Color-coding Column Headers
Many data files use standardized naming conventions to group similar columns. The View Settings dialog allows specifying different colors for column headers based on all or part of the column name. In the Heading tab, a column mask can be defined (e.g. "src*"), which will color all headings which name starts with the text specified. A different background color can be set for each mask that is used.
The following figure displays the outcome of the settings above.
Column widths can be resized by dragging left or right when the mouse is placed over the column divider in the column header. Columns can be automatically sized to fit their contents by double-clicking the column divider.
Additionally, right-clicking on a column header will bring up a menu which offers, among other functions, the ability to "autofit" the selected column or all columns.
Another feature available in the column header context menu is the ability to visually mark changes (or identify groups) in data. This can be useful for scanning a specific column visually for changes in the data.

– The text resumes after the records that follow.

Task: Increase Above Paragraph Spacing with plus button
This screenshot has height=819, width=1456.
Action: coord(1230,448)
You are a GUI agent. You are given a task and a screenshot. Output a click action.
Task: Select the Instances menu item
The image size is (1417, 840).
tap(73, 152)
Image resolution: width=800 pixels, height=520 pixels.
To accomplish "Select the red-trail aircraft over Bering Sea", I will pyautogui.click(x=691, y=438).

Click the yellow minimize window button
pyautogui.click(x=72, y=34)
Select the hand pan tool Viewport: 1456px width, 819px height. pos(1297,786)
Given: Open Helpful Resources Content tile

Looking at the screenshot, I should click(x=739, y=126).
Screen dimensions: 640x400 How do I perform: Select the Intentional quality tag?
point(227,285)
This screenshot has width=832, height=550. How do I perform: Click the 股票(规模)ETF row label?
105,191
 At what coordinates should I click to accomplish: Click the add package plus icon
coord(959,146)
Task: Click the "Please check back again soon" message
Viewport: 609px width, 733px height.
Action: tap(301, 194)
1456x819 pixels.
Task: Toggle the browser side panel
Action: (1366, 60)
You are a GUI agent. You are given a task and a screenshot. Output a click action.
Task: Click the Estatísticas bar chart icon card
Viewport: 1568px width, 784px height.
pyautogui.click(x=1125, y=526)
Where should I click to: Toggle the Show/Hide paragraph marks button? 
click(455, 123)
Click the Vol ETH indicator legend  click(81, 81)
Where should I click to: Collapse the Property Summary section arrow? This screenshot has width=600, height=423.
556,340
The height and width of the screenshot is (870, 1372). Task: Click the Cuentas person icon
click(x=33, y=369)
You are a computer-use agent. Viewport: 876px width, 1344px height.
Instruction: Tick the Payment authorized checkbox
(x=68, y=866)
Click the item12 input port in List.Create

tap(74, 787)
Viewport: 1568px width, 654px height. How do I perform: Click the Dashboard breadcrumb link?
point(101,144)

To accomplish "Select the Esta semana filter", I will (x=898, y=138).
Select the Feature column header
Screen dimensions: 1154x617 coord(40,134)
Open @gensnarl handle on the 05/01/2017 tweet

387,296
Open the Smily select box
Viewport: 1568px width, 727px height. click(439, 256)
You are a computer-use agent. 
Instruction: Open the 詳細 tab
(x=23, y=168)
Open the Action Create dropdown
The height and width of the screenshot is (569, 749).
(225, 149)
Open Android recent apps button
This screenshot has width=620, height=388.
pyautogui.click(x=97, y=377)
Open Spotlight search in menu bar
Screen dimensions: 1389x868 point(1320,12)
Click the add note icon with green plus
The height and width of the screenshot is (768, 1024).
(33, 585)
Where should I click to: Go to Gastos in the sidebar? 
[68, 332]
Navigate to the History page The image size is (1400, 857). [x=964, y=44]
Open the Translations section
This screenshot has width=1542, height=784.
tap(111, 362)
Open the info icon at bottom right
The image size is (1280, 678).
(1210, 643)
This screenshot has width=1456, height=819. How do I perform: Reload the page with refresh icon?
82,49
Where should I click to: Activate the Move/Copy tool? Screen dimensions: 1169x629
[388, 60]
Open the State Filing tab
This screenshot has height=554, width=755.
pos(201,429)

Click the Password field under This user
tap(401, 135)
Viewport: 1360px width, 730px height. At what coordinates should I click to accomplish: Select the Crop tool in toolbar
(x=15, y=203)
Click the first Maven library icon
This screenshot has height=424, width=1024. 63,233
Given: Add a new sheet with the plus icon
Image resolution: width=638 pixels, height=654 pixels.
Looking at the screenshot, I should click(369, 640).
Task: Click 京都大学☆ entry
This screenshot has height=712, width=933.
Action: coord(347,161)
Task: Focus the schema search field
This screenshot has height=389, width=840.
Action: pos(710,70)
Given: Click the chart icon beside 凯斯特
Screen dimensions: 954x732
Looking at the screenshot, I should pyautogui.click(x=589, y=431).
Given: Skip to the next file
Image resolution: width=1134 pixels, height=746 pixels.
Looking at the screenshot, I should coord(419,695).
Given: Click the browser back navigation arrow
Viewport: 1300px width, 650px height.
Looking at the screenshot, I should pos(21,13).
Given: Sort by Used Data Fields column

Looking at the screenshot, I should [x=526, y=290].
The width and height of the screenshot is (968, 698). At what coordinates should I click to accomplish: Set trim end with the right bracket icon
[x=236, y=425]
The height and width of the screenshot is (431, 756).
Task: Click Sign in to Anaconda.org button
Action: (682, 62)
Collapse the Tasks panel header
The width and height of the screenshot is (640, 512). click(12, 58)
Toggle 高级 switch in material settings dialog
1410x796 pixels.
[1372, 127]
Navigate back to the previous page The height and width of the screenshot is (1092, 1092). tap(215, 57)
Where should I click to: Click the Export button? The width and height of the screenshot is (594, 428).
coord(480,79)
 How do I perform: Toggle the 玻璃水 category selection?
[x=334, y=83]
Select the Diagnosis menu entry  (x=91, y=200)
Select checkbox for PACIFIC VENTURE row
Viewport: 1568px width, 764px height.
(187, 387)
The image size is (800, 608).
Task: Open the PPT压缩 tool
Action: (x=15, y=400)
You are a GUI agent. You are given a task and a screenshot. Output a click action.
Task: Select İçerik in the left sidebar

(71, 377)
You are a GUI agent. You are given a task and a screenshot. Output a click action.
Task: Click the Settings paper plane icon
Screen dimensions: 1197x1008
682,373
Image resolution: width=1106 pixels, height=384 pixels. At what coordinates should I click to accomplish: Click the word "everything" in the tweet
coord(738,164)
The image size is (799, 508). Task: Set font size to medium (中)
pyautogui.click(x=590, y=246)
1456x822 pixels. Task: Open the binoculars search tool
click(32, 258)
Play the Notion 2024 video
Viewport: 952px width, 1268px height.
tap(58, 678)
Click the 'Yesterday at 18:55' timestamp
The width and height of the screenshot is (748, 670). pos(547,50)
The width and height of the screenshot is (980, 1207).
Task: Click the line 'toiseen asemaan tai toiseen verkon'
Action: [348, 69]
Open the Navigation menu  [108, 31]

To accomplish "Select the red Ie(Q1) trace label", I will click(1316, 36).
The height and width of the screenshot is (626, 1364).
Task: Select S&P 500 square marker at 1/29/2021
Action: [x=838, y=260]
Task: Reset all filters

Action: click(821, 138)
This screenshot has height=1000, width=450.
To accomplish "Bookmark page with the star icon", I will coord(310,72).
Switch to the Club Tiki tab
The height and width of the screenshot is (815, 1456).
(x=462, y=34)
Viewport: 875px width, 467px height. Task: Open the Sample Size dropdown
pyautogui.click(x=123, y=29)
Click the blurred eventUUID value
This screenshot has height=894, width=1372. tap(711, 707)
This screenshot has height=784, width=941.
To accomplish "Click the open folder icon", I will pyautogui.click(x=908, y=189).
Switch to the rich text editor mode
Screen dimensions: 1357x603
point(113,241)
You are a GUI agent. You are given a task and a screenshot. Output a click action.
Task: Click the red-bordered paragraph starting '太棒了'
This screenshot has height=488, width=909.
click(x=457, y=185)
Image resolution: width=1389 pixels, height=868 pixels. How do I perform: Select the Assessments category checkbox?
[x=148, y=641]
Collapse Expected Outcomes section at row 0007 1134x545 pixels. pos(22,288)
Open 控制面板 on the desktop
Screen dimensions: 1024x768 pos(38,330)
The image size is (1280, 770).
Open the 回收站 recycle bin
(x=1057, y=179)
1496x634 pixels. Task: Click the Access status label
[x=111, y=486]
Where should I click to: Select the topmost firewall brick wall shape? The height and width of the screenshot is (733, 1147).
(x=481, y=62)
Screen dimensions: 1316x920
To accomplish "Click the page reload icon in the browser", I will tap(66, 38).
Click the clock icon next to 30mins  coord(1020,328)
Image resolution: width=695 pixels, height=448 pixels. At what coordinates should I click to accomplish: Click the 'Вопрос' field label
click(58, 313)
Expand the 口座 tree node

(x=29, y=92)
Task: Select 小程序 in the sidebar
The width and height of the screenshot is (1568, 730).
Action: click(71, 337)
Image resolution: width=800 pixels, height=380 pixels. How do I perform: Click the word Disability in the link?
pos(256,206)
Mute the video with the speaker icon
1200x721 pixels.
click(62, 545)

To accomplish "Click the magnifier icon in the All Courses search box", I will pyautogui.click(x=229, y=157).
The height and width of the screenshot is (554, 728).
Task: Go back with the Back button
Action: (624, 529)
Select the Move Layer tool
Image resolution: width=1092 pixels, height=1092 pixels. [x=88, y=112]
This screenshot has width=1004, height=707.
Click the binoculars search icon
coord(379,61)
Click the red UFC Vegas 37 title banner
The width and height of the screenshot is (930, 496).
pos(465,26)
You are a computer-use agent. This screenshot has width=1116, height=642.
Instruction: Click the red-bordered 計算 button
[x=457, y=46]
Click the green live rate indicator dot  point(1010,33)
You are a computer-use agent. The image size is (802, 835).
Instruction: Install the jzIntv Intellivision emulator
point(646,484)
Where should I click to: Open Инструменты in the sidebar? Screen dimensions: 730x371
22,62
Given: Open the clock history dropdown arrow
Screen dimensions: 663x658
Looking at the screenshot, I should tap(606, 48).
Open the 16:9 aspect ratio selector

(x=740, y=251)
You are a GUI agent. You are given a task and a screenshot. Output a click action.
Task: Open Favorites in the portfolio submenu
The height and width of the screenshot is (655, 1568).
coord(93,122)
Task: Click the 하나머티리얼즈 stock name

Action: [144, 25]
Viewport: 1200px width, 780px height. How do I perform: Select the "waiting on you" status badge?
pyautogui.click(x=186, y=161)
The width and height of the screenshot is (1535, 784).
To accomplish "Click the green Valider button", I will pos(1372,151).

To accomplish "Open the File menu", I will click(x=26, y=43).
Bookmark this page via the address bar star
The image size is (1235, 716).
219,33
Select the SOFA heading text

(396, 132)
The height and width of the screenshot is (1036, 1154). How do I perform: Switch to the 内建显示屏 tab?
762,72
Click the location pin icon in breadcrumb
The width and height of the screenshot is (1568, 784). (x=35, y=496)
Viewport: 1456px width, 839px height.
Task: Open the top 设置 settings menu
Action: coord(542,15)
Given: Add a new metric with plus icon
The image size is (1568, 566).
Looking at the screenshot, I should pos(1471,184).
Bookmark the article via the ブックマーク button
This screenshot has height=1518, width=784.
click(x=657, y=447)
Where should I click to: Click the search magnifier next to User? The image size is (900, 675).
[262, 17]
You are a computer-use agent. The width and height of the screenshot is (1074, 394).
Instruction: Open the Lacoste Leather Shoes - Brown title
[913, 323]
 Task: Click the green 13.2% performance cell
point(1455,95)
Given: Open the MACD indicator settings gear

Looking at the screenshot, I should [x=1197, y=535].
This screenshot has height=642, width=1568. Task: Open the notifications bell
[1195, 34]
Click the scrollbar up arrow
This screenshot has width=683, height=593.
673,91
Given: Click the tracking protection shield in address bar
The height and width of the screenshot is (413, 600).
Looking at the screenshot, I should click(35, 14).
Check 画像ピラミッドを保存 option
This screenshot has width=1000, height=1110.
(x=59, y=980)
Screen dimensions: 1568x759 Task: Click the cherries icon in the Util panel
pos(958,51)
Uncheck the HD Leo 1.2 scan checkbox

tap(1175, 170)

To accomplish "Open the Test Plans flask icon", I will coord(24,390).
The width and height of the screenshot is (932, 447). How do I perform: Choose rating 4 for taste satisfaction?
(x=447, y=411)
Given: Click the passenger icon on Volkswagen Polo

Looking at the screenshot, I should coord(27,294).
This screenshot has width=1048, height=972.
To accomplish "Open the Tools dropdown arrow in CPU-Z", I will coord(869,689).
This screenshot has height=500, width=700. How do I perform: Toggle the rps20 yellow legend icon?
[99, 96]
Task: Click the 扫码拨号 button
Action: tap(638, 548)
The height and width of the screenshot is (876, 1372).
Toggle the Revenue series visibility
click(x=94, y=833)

The column whose groups are marked is indicated by an icon showing three parallel horizontal lines next to the column name (as shown above).
To preserve the view settings (including sorting, column widths, and marked groups) for later use, click the View Settings drop-down arrow to open the options menu.
Click Save As… (for creating a new saved view) or Save (for saving changes to an existing view) to store view settings. A list of recently used views will be shown at the top of the menu. A complete list of all saved views is shown in a submenu at the bottom labeled All Saved Views. An asterisk (*) next to the view name indicates that unsaved changes have been made to the current view. To delete a view, select Manage Views…. It is also possible to import and export views for use with other copies of the product using this menu option.
The view called "Default" is a stored view with no settings applied. It cannot be changed or deleted. When changes have been made to the default view, the toolbar button label changes to <custom>, which indicates an unsaved view based on the default view. Click Save As… to name and store the new view. The Edit… option is the same as clicking the toolbar button with the view name, which opens the View Settings dialog.
Editing Data Files
Besides viewing, it is also possible to edit
.csv files directly in the Ataccama IDE. Excel files can be edited only in MS Excel.
To edit a data file: right-click it and select Open With > Text Editor.
The file will open as plain text (instead of a table) without its metadata applied.
You can also select Open With > System Editor to the file in the default editor in your operating system.
Using Data Files in a Plan
The easiest way to add a data file into a plan is by dragging it from the explorer panel directly onto the canvas, where a corresponding step will be generated (e.g., Text File Reader or Excel File Reader).